Implicit regularization of multi-task learning and finetuning in overparameterized neural networks

In this work, we investigate the inductive biases that result from learning multiple tasks, either simultaneously (multi-task learning, MTL) or sequentially (pretraining and subsequent finetuning, PT+FT). In the simplified setting of two-layer diagonal linear networks trained with gradient descent, we apply prior theoretical results to describe novel implicit regularization penalties associated with MTL and PT+FT, both of which incentivize feature sharing between tasks and sparsity in learned task-specific features. Notably, these results imply that during finetuning, networks operate in a hybrid of the kernel (or "lazy") regime and the feature learning ("rich") regime identified in prior work.

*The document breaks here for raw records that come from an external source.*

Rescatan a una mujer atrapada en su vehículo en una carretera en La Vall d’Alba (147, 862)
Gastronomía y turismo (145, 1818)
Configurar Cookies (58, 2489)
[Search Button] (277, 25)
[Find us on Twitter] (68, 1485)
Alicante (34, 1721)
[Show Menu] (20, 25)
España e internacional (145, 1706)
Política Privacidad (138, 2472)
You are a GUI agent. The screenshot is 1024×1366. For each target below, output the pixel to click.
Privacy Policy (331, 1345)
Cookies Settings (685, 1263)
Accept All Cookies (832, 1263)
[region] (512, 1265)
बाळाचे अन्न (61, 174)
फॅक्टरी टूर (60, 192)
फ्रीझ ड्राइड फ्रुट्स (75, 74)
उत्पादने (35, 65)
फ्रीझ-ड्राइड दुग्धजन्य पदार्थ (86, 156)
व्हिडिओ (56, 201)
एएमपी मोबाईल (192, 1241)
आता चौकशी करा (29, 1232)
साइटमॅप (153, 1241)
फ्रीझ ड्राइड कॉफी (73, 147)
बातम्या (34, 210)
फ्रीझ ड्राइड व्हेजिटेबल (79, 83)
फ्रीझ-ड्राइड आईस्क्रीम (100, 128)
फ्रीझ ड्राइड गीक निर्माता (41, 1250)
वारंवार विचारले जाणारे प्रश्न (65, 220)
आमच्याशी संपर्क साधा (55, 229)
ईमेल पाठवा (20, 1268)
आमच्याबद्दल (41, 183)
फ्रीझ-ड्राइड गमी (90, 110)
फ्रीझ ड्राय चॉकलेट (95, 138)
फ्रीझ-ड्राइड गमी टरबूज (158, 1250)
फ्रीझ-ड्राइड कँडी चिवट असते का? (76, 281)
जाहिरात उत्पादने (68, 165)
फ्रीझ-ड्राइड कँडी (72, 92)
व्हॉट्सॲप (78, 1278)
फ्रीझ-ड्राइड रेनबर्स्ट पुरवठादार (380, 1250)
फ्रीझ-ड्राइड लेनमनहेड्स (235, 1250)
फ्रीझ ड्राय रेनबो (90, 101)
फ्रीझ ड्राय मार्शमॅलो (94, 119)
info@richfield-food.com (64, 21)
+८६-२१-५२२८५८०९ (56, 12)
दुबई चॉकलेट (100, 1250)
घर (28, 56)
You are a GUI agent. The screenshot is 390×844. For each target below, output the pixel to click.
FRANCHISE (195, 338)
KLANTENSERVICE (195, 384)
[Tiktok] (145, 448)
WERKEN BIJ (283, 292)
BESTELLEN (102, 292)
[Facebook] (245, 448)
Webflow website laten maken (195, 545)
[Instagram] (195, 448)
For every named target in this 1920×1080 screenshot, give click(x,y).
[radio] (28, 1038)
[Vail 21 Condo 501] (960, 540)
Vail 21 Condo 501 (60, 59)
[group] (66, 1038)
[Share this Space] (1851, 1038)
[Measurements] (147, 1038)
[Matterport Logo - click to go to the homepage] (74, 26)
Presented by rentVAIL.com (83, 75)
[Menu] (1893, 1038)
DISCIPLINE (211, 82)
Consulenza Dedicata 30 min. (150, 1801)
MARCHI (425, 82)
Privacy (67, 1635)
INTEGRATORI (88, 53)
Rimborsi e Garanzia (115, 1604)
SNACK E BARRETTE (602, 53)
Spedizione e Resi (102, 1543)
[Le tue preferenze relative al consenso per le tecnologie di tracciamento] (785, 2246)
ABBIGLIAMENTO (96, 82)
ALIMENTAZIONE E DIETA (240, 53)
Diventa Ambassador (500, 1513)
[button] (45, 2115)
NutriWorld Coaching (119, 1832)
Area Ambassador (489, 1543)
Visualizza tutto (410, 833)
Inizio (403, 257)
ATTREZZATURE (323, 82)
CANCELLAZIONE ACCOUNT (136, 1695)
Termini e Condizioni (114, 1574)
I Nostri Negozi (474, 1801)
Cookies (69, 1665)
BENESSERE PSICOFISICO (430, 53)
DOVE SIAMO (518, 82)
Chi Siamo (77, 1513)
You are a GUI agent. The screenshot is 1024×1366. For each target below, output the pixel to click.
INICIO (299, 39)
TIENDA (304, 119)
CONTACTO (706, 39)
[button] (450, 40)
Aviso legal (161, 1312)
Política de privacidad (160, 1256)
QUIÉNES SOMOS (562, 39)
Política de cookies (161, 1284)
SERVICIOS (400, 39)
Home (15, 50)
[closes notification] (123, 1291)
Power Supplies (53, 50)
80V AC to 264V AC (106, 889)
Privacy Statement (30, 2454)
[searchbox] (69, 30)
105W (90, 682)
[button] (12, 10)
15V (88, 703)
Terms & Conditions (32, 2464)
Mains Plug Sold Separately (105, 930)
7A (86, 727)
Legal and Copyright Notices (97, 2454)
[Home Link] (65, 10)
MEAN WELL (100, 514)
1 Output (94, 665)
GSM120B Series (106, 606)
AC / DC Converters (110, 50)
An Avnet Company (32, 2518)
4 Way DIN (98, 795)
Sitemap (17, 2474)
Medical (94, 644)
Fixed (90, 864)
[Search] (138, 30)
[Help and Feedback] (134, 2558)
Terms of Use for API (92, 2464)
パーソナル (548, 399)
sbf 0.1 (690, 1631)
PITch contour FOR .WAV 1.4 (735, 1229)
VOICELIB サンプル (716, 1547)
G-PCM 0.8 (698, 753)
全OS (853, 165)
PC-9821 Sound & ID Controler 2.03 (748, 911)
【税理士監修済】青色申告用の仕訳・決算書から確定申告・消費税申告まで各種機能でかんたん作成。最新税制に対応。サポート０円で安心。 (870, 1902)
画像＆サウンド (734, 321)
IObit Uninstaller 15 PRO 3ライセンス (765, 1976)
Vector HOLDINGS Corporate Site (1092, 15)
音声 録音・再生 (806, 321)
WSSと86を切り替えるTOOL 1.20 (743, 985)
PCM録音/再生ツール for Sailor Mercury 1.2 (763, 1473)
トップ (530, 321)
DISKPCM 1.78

Moreover, we show that PT+FT can exhibit a novel "nested feature selection" behavior not captured by either regime, which biases it to extract a sparse subset of the features learned during pretraining. In ReLU networks, we reproduce all of these qualitative behaviors empirically, in particular verifying that analogues of the sparsity biases predicted by the linear theory hold in the nonlinear case. Our findings hold qualitatively for a deep architecture trained on image classification tasks, and our characterization of the nested feature selection regime motivates a modification to PT+FT that we find empirically improves performance. We also observe that PT+FT (but not MTL) is biased to learn features that are correlated with (but distinct from) those needed for the auxiliary task, while MTL is biased toward using identical features for both tasks, which can lead to a tradeoff in performance as a function of the number of finetuning samples. Our results shed light on the impact of auxiliary task learning and suggest ways to leverage it more effectively.

翻译：本研究探讨了同时学习多个任务（多任务学习，MTL）或顺序学习（预训练及后续微调，PT+FT）所产生的归纳偏置。在梯度下降训练的双层对角线性网络的简化设定下，我们应用先前的理论结果描述了与MTL和PT+FT相关的新型隐式正则化惩罚，这两种方式均激励任务间特征共享以及所学任务特定特征的稀疏性。值得注意的是，这些结果表明，在微调过程中，网络运行在先前研究确定的核（或"懒惰"）机制与特征学习（"丰富"）机制的混合状态中。此外，我们证明PT+FT能够展现出这两种机制均未涵盖的新型"嵌套特征选择"行为，该行为使其偏向于从预训练阶段学到的特征中提取稀疏子集。在ReLU网络中，我们通过实验重现了所有这些定性行为，特别验证了线性理论预测的稀疏性偏置在非线性情况下的类似表现。我们的发现在基于图像分类任务训练的深度架构中定性成立，并且对嵌套特征选择机制的表征促使我们对PT+FT进行修改，实验表明该修改能提升性能。我们还观察到，PT+FT（而非MTL）偏向于学习与辅助任务所需特征相关（但不相同）的特征，而MTL偏向于对两个任务使用相同特征，这可能导致性能随微调样本数量变化而产生权衡。我们的研究结果揭示了辅助任务学习的影响，并提出了更有效地利用该方法的途径。